[Exercise]
Rewrite the material from the line with "Task: Click the Velocity brand name text" to the line with "The height and", changing "Click" to "Tap" and omitting the pictures.

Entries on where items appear
-=-=-

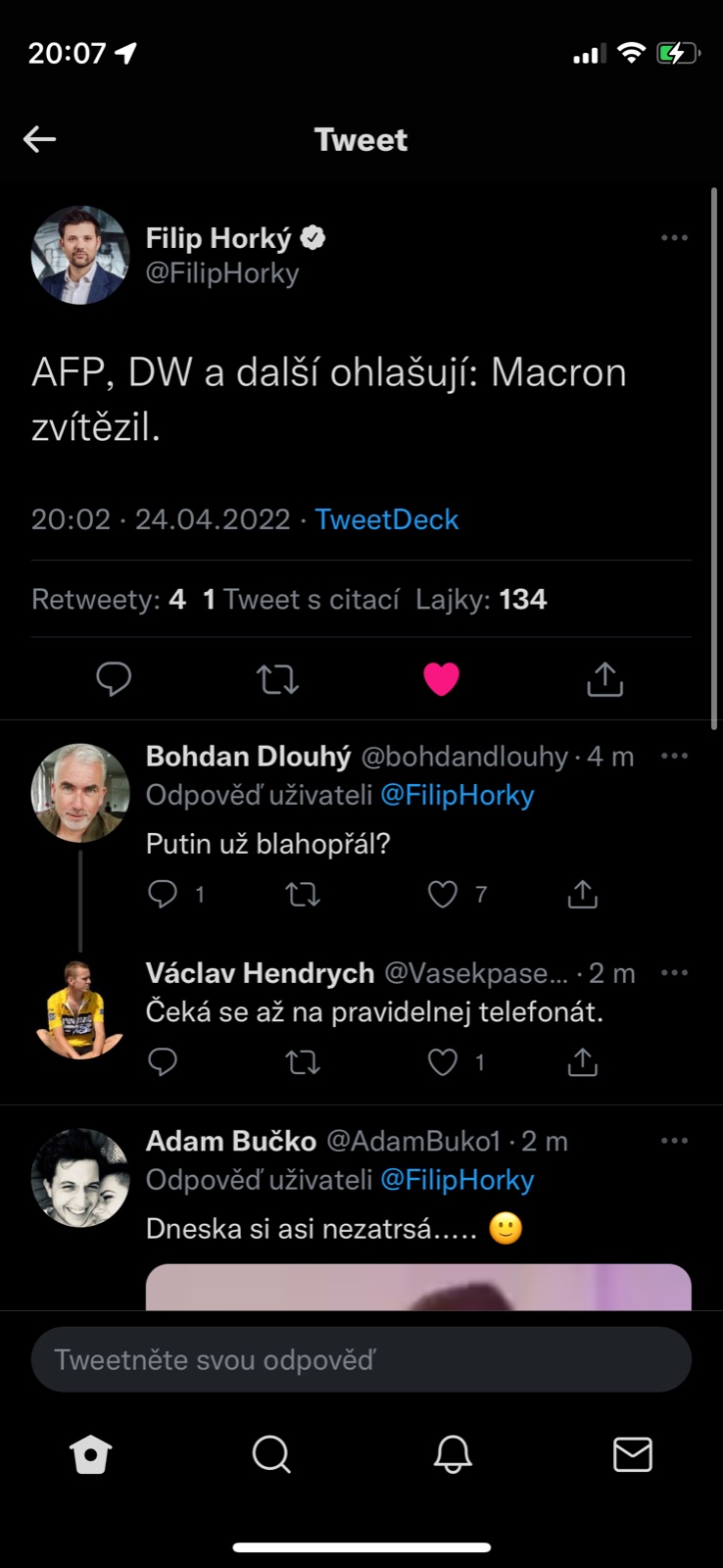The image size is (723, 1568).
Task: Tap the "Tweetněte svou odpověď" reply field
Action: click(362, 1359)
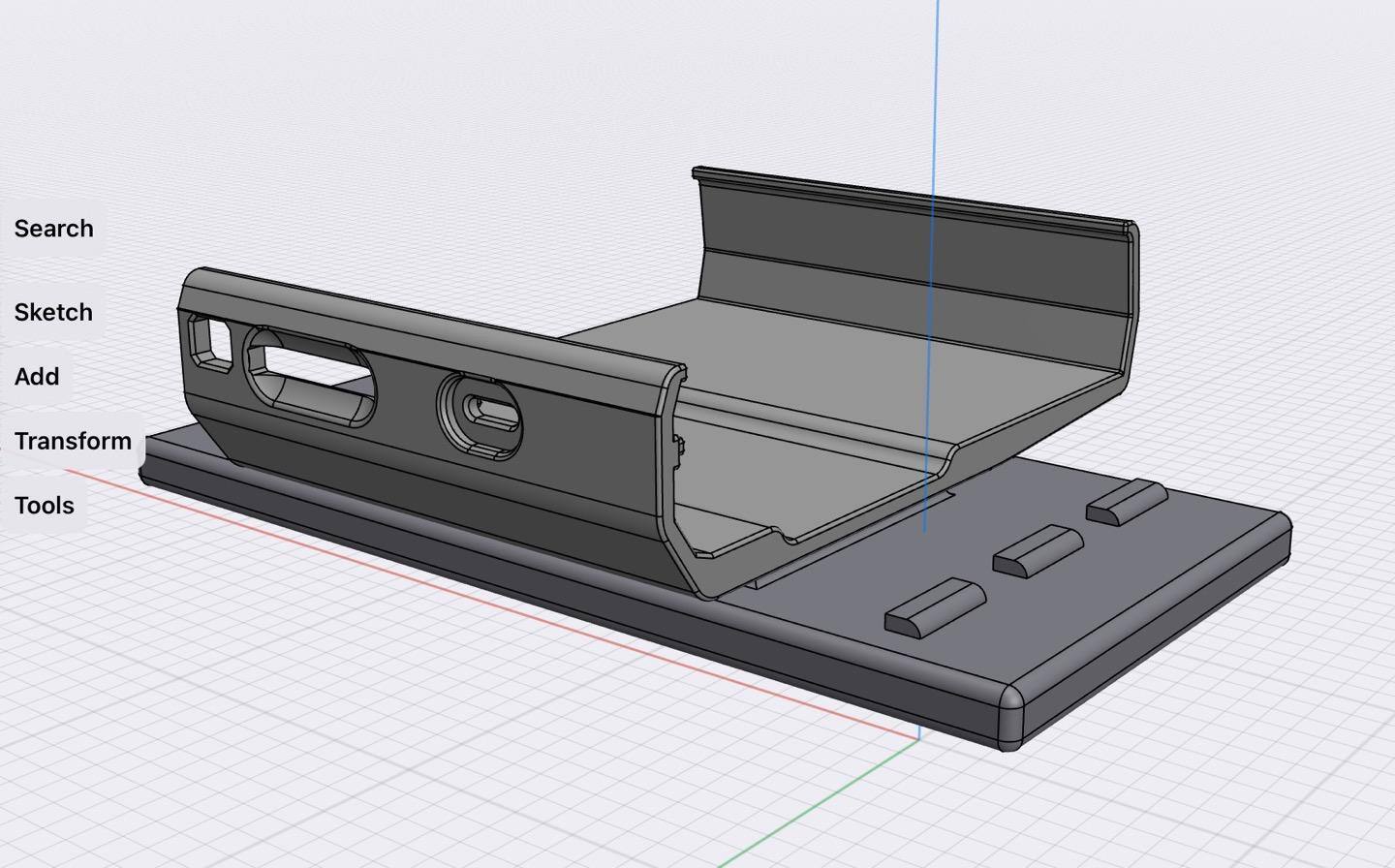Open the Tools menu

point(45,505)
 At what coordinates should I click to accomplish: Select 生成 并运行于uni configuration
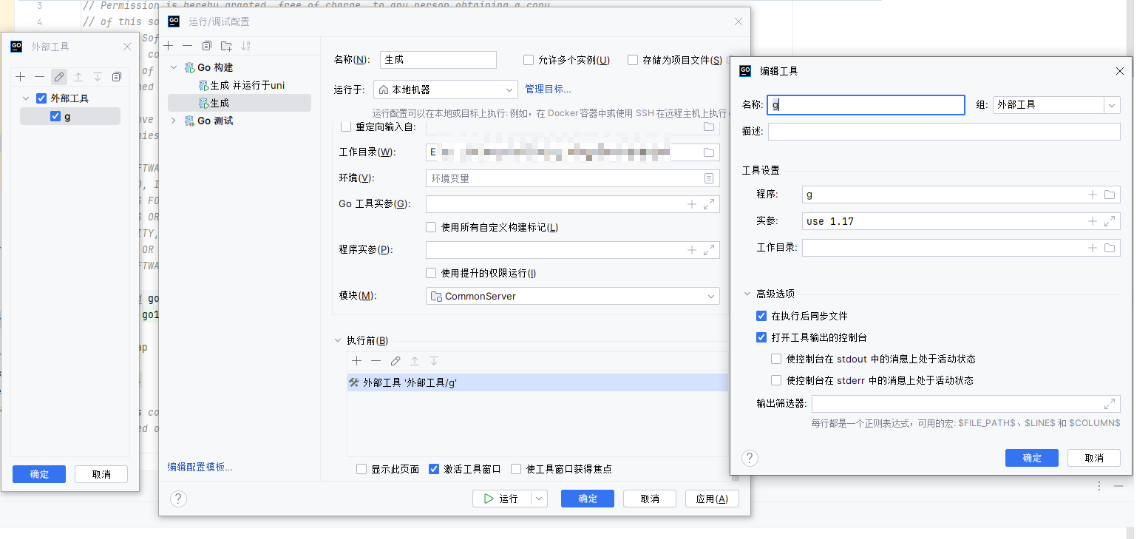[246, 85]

-=-=-

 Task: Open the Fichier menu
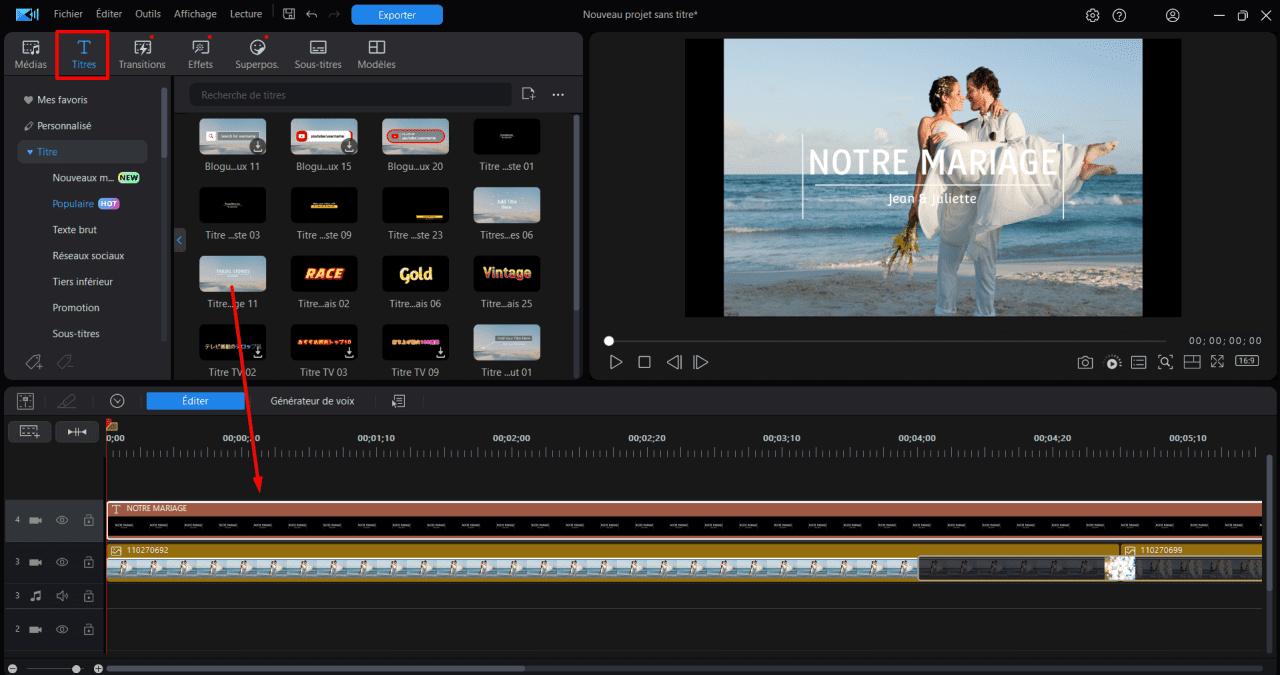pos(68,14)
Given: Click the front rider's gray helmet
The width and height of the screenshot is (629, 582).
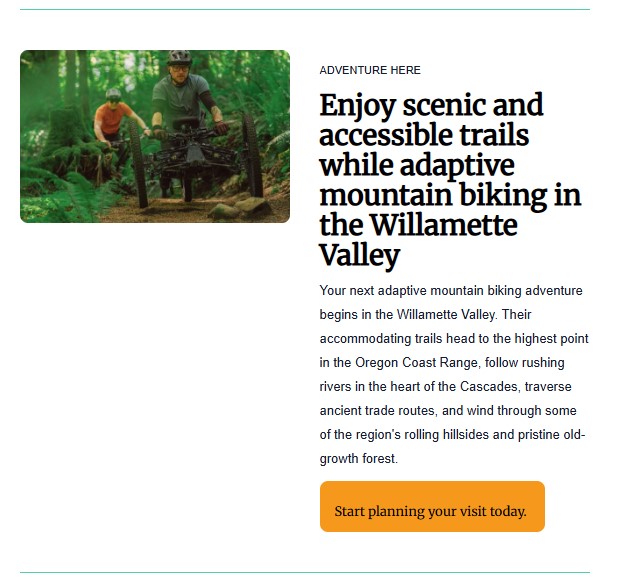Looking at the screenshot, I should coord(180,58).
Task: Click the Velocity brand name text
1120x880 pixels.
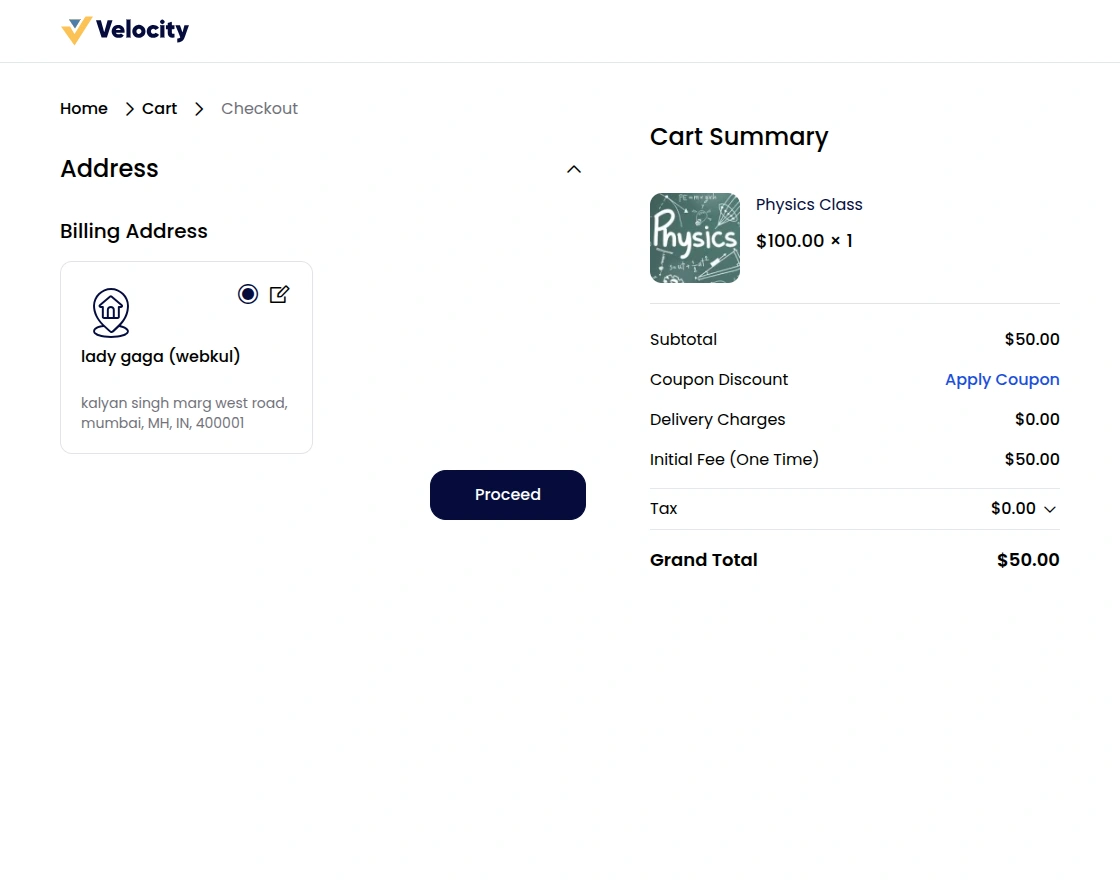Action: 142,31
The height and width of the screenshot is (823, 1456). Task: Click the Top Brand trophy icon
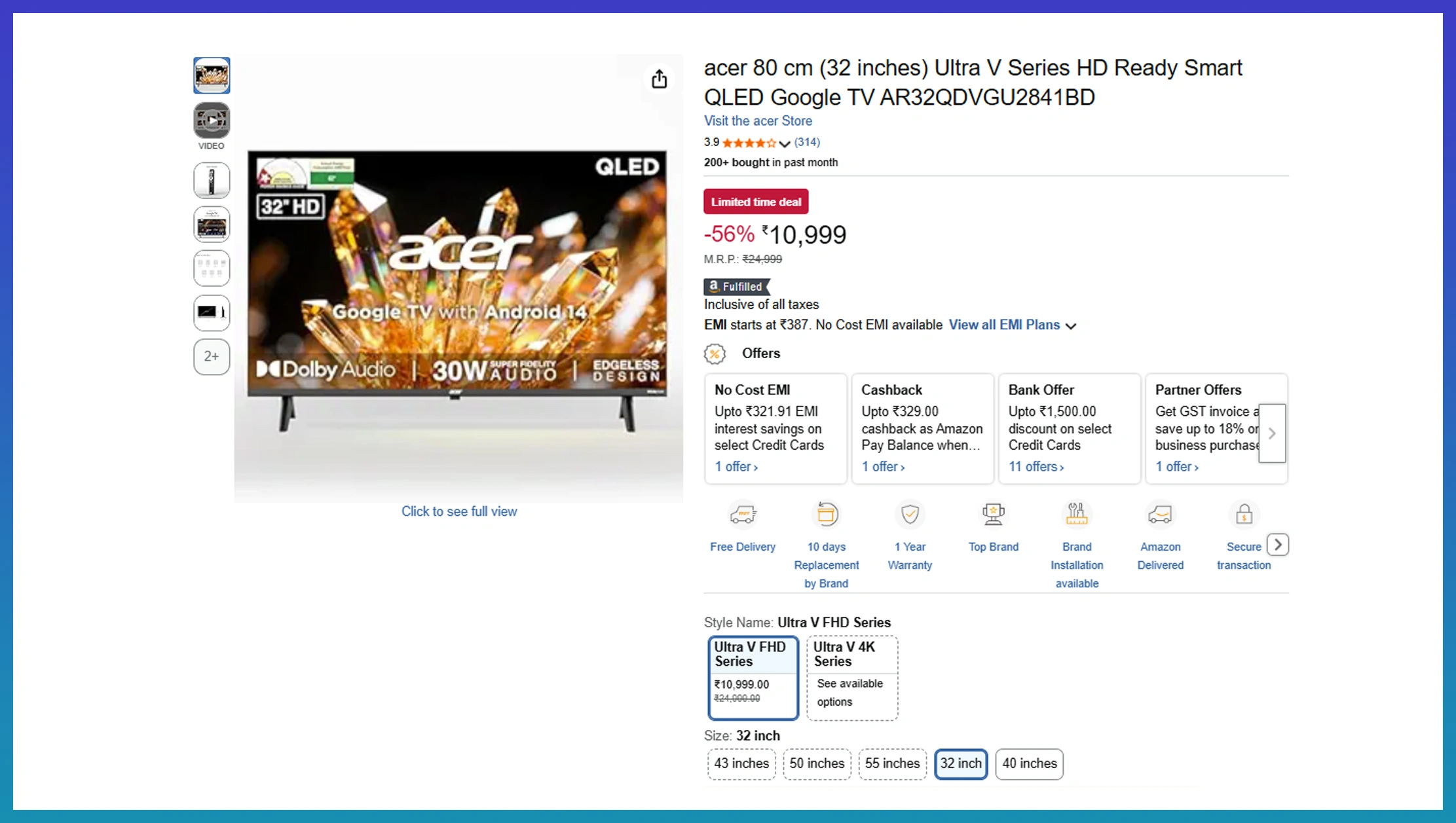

-=-=-

[Solved problem]
Task: Tap the Velocity brand name text
1120x880 pixels.
Action: 142,31
The height and width of the screenshot is (823, 1456). Task: Tap the Top Brand trophy icon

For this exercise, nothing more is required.